A machine learning approach in drying of microalga Chlorella minutissima in a single rotary drum dryer for biodiesel production

Abstract

Drying of Chlorella minutissima slurry was carried out in a single rotary drum dryer at varied drum surface temperature and rotational speed to achieve higher lipid yield for biodiesel conversion. Residual moisture content and lipid yield of the corresponding drum speed and drum surface temperature were mapped. Application of the machine learning tool classified the range of residual moisture content to be <10% (wet biomass) for high lipid recovery with an accuracy of 97%. Based on the drying time, lipid recovery, and energy consumption, drying at 80°C drum surface temperature with 0.3 rpm resulted ˃90% lipid recovery as compared to the bone-dried biomass.

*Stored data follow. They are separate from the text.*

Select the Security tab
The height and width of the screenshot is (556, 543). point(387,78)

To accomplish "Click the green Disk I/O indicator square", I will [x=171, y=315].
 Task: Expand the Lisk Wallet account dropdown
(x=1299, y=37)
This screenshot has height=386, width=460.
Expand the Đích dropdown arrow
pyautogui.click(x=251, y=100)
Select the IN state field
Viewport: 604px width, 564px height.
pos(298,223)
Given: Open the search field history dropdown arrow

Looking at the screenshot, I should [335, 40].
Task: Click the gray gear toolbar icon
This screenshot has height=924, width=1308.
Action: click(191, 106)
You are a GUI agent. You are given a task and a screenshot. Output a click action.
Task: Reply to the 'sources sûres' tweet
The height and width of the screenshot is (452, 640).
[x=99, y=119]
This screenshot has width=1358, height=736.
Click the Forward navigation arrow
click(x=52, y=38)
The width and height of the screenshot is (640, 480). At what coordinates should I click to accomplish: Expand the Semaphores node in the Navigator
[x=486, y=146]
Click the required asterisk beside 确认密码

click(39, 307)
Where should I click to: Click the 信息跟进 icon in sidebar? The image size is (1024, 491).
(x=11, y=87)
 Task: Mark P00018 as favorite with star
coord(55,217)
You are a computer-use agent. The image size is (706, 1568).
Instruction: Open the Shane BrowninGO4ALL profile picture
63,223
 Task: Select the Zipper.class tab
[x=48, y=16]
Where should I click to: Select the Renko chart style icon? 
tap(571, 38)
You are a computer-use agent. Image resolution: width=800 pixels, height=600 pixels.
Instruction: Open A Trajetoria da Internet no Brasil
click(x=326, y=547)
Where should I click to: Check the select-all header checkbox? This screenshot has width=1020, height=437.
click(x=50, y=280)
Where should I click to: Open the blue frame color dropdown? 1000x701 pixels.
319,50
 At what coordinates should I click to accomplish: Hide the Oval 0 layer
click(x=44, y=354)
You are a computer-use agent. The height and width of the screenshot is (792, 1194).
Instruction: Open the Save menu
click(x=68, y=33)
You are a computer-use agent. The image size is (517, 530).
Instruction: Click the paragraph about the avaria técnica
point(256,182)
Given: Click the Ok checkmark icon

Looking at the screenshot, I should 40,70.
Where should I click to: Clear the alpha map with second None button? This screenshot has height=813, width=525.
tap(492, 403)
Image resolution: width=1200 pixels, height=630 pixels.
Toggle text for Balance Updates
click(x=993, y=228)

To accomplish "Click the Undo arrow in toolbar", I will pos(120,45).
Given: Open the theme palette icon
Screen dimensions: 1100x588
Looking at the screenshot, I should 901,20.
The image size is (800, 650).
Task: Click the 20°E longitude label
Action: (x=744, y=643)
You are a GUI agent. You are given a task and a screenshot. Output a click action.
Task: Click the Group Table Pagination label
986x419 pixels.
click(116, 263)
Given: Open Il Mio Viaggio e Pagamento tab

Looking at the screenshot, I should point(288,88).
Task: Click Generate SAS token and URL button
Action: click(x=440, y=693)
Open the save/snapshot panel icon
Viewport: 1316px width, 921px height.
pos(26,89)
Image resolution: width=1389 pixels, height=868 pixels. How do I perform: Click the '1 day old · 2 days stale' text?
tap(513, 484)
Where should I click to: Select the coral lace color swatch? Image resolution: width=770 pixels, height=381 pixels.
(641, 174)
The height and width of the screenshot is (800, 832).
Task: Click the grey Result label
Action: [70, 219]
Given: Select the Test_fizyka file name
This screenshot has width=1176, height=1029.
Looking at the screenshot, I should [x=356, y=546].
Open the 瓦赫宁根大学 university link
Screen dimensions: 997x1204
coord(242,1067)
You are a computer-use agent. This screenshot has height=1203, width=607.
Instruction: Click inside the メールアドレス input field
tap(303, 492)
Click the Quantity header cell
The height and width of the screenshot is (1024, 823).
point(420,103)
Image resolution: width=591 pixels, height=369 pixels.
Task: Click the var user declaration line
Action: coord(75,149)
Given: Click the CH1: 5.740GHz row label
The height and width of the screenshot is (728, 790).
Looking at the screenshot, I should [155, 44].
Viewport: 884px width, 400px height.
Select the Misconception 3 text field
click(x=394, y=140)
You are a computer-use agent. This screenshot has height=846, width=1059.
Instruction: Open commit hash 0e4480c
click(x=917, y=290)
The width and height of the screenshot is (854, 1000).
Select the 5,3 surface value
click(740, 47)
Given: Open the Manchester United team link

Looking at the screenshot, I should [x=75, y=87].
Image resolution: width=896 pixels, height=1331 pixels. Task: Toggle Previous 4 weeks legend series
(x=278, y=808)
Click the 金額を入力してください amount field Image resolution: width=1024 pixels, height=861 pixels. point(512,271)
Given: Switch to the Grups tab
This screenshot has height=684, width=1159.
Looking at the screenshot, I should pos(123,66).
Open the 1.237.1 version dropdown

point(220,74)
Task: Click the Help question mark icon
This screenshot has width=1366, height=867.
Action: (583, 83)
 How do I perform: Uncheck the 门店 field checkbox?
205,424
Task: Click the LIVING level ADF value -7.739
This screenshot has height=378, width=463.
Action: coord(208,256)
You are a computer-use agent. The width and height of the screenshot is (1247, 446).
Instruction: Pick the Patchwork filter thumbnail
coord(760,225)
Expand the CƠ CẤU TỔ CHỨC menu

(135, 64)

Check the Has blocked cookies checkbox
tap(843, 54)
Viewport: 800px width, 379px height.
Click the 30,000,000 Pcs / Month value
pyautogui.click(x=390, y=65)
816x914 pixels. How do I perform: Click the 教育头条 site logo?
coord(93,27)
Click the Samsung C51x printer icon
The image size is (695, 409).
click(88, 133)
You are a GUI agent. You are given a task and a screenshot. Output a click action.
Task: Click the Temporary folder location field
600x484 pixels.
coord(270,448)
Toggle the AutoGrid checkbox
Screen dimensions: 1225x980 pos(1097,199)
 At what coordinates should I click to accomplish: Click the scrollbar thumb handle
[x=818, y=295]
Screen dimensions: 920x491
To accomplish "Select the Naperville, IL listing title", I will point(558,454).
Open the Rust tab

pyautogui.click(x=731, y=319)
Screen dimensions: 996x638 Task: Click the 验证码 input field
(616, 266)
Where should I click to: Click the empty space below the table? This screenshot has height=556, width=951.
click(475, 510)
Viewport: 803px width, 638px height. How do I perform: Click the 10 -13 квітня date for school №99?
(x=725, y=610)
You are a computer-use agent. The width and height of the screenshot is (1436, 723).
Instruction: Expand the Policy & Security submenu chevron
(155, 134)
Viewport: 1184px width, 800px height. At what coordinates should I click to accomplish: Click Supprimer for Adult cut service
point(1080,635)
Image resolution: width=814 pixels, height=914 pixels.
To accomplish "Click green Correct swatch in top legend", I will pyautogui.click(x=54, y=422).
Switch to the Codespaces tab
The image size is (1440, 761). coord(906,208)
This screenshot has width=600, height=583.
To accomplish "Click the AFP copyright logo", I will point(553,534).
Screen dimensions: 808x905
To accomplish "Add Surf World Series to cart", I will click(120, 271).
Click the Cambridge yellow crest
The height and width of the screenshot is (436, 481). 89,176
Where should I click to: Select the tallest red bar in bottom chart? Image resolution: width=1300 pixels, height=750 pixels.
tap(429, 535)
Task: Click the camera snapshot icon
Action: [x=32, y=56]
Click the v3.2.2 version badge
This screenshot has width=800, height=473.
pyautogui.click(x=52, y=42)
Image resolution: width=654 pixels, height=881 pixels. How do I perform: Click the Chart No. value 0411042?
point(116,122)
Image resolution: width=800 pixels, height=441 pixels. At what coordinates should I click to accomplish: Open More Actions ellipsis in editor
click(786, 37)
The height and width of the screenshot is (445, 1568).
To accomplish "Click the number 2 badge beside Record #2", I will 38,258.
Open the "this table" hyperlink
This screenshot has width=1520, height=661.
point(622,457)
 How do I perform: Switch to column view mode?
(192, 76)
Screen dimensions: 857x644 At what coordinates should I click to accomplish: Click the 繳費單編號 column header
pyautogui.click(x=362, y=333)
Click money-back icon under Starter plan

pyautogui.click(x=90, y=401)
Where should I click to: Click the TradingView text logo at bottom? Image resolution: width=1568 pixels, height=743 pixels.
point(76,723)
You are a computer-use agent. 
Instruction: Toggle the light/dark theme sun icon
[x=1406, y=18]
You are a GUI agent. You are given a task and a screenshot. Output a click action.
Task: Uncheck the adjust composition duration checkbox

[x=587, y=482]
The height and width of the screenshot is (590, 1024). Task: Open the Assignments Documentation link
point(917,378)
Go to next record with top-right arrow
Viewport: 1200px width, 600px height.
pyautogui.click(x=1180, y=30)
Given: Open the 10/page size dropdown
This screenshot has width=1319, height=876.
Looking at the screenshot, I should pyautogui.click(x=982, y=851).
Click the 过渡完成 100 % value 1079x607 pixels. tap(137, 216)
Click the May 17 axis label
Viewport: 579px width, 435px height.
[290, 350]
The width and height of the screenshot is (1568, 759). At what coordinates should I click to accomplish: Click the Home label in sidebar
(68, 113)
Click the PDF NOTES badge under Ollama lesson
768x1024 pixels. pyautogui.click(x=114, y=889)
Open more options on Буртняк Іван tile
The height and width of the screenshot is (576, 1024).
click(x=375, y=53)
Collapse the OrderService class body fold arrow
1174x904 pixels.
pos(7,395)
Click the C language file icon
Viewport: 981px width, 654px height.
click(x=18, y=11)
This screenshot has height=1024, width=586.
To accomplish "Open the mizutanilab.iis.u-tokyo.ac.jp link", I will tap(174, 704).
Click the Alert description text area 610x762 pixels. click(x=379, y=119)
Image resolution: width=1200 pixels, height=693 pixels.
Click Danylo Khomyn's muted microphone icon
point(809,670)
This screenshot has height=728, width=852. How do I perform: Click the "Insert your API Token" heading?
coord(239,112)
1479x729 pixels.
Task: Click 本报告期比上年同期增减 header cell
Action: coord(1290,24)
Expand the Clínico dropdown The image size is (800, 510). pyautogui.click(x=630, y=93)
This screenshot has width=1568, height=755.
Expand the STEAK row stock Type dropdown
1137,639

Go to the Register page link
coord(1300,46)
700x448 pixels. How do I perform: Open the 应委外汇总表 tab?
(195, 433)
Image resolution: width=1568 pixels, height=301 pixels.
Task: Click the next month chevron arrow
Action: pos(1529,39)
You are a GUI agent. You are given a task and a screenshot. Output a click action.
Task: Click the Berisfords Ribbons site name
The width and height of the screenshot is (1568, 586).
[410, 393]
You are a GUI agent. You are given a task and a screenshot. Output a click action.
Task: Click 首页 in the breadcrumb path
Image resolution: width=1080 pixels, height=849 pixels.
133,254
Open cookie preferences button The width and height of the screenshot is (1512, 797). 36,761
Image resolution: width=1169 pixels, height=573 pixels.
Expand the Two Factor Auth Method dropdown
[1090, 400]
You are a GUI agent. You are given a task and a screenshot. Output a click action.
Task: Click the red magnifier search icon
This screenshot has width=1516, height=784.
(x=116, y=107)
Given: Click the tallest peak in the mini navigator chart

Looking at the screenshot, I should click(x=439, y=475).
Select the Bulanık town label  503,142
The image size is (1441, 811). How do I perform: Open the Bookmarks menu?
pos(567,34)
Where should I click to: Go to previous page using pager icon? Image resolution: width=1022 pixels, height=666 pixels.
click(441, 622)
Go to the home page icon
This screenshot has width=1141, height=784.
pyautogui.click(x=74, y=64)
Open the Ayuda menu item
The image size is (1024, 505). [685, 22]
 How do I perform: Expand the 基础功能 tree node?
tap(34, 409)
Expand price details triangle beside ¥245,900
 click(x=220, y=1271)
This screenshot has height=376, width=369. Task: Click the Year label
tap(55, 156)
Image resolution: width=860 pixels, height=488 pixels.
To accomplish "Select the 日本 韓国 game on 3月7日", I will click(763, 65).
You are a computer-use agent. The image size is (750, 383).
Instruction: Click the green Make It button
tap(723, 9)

The energy consumption of 7.328 kWh for 1 kg of dried biomass was recorded with profound reduction in drying time as compared to oven and tray drying of algal slurry. The fatty acid methyl ester profile of C. minutissima biodiesel constituted higher proportion of saturated fatty acids followed by monounsaturated fatty acid and polyunsaturated fatty acids. Various fuel characteristics, namely, viscosity, density, free glycerin, triglycerides, diglycerides, monoglycerides, copper strip corrosion, flash point, cetane index, iodine value, calorific value, acid value, saponification value, phosphorous, sulfur, water, and ash contents were analyzed, and showed values within the specified limits of national and international biodiesel standards. Thus, considering the drying time, energy consumption, and lipid recovery with suitable fuel properties, the drum dryer could be recommended for drying the microalgal slurry for large-scale operation.